I'm still adding the GWT dev et al to a single dependency scope shared by gwtCompile, gwtDevMode and gwtSuperDev. This is for simplicity. Seems like a bit over-engineering to split the codeserver to another dependency scope. But only the gwt-servlet is now added to production classpath.

And naturally I broke the GWTTestCase support. I'll look into it.

[jiakuan]

@jiakuan Sure go ahead. The only inconvenience I encountered while creating the example was that I had to reconfigure the default war folder provided by your plugin.

It seems like that gwt.war points to build/gwt and gwt.deploy|extra are mapped to a subfolder of build/gwt. So we end up with

build/gwt-unitCache
build/gwt
  -> <module-a JS>
  -> <module-b JS>
  -> ...
  -> deploy
  -> extra

In order to easily zip the JS output without deploy and extra I had to relocate the war folder (and kept the others in the example for clarity). We don't want extra on the server and deploy typically ends up in WEB-INF/deploy instead of the root of the war file.

Maybe changing the default would make sense. Also gwt-unitCache can probably be relocated to build/gwt/gwt-unitCache to keep things together.

The example assumes that you will deploy the file *.war file instead of using some exploded war directory or writing in the source tree of the webapp projects.

Good idea! I've adjusted the default output directories and created a pull request.
#92

[vmj]

Unfortunately I haven't had time to revisit this for a week. And I doubt I will have time for another week.

If anyone wants to take a look at the GWTTestCase support that I broke in this branch in the meantime, here's where I ended up.

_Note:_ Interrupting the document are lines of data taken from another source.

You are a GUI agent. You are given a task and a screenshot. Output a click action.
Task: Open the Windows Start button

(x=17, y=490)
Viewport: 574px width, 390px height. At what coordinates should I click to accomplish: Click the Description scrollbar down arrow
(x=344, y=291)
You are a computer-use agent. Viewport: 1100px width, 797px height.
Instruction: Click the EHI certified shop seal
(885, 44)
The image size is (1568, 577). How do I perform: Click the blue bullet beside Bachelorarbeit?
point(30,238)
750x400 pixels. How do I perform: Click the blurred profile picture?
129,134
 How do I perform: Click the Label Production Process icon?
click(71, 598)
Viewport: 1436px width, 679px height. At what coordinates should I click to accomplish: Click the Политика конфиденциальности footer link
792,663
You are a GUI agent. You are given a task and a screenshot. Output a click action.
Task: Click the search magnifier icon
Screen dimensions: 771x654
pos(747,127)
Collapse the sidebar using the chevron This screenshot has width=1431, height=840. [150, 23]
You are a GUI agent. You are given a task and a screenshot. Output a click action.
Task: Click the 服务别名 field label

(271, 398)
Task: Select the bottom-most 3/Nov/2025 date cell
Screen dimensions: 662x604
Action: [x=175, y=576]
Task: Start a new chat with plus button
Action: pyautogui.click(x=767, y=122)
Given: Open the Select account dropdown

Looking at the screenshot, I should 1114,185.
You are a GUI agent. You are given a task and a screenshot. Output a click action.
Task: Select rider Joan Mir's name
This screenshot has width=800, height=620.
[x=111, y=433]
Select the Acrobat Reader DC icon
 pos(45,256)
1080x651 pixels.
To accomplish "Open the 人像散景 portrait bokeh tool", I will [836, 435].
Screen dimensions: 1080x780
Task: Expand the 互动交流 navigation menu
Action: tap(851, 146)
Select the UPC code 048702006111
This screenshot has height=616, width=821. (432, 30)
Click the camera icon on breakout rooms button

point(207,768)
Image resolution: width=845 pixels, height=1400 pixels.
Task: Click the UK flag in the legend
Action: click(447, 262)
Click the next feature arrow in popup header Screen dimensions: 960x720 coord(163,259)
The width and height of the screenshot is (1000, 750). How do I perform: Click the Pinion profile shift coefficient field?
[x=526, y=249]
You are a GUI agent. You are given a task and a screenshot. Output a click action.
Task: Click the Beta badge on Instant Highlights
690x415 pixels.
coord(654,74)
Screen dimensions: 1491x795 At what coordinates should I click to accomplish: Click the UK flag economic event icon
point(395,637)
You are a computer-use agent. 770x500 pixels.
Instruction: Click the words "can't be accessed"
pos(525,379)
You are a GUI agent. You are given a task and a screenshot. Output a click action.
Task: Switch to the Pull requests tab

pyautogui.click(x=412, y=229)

The GwtTestConfig class does configure the Test task instance, by setting the test.setClasspath, but that only affects the test runtime. I couldn't figure out how to get from the Test instance to the correct dependency scope configuration. I mean, if the test instance comes from the java plugin, it would be the testImplementation dependency scope. But if the test instance is one of the jvm-test-suite test suites, then they should have their own dependency scopes, each named by the build author.

I should get back to this eventually, though.